Texto proporcionado:
La ministra María Estela Ríos González confundió, en plena sesión de la Suprema Corte, el “derecho a la propiedad” con el “derecho de propiedad”. Ignacio Morales Lechuga recoge esa confusión en El Universal y la convierte en el hilo del que jala para desmontar un fallo que vulnera, según él, el edificio entero de los derechos humanos en México.
El contexto es éste: la Suprema Corte de Justicia de la Nación validó la facultad de la Unidad de Inteligencia Financiera para congelar cuentas bancarias sin orden judicial, sin intervención del Ministerio Público y sin solicitud internacional, bastándose únicamente en “indicios suficientes”. El exProcurador General de la República, notario de oficio y veterano de las trincheras jurídicas del país, escribe desde el conocimiento concreto de lo que significa que el Estado (ese Leviatán que Hobbes describió como el monstruo al que los ciudadanos ceden poder a cambio de protección, y que aquí parece haber olvidado la segunda parte del trato) intervenga el patrimonio de una persona antes de que exista proceso judicial alguno.
El error de la ministra tiene consecuencias directas sobre el razonamiento del fallo. Morales Lechuga lo precisa: los derechos humanos son inherentes a la persona, independientemente de su ejercicio en un momento dado. Quien guarda silencio conserva la libertad de expresión. Quien se queda en casa conserva la libertad de tránsito. Quien hoy carece de cuenta bancaria conserva el derecho de propiedad. La titularidad de un derecho y su ejercicio son dimensiones distintas, y mezclarlas desde el cargo más alto del Poder Judicial produce fallos construidos sobre bases equivocadas.

(Extractos de datos)
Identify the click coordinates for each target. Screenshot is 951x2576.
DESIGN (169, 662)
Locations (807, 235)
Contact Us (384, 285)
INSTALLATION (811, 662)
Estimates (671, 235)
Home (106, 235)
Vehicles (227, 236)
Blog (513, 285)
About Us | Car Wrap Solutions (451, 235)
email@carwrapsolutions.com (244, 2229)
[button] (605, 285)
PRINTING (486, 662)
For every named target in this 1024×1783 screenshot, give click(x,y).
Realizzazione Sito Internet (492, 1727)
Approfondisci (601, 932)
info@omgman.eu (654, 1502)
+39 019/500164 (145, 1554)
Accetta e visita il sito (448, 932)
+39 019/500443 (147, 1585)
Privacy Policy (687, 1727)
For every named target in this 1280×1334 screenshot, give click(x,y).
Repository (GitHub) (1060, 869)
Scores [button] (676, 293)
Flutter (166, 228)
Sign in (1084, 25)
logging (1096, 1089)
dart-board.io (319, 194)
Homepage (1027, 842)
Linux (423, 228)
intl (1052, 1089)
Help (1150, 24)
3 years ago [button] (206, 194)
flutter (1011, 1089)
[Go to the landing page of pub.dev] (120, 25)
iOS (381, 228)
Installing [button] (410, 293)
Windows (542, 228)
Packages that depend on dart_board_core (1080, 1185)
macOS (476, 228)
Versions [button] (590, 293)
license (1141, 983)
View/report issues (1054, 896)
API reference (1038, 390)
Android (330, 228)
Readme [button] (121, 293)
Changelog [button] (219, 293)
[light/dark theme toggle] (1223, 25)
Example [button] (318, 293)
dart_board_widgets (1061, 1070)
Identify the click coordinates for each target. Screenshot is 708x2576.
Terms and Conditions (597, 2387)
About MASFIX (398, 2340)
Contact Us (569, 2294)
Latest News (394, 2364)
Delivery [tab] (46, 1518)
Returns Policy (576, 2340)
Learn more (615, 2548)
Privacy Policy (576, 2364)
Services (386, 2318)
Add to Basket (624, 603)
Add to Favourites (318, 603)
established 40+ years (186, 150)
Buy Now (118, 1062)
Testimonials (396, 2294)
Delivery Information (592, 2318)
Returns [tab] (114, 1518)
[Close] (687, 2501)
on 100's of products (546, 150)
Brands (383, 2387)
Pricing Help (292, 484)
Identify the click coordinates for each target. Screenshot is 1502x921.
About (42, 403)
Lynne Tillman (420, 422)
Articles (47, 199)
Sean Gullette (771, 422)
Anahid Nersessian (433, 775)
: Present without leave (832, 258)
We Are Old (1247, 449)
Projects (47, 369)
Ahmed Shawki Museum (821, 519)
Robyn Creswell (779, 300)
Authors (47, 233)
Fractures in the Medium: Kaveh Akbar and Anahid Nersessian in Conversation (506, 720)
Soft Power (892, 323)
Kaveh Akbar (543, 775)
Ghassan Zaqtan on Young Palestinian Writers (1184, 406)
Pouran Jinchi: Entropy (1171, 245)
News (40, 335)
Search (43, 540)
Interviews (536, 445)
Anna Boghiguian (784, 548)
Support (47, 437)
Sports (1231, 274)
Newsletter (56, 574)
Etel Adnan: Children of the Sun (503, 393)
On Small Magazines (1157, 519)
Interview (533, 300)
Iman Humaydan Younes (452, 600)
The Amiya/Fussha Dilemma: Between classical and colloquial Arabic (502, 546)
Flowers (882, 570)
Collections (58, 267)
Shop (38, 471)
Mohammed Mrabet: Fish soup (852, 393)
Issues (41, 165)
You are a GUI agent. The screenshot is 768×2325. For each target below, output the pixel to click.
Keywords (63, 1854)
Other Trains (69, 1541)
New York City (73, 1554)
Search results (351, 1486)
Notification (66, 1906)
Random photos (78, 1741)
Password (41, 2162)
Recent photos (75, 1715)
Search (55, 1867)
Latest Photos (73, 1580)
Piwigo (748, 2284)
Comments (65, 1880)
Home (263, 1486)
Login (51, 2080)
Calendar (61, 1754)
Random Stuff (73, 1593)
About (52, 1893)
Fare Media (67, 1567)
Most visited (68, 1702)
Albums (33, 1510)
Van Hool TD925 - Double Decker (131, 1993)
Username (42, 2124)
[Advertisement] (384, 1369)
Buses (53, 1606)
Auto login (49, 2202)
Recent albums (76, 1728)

Preguntas por responder:
A) Según el texto proporcionado, ¿por qué quien hoy carece de cuenta bancaria conserva el derecho de propiedad? Responde en una a tres oraciones.
B) Copia, por favor, del texto proporcionado el fragmento que va desde "El contexto es" hasta "proceso judicial alguno.".

Respuestas por pregunta:
A) Porque los derechos humanos son inherentes a la persona, independientemente de su ejercicio en un momento dado. La titularidad de un derecho y su ejercicio son dimensiones distintas.

B)
El contexto es éste: la Suprema Corte de Justicia de la Nación validó la facultad de la Unidad de Inteligencia Financiera para congelar cuentas bancarias sin orden judicial, sin intervención del Ministerio Público y sin solicitud internacional, bastándose únicamente en “indicios suficientes”. El exProcurador General de la República, notario de oficio y veterano de las trincheras jurídicas del país, escribe desde el conocimiento concreto de lo que significa que el Estado (ese Leviatán que Hobbes describió como el monstruo al que los ciudadanos ceden poder a cambio de protección, y que aquí parece haber olvidado la segunda parte del trato) intervenga el patrimonio de una persona antes de que exista proceso judicial alguno.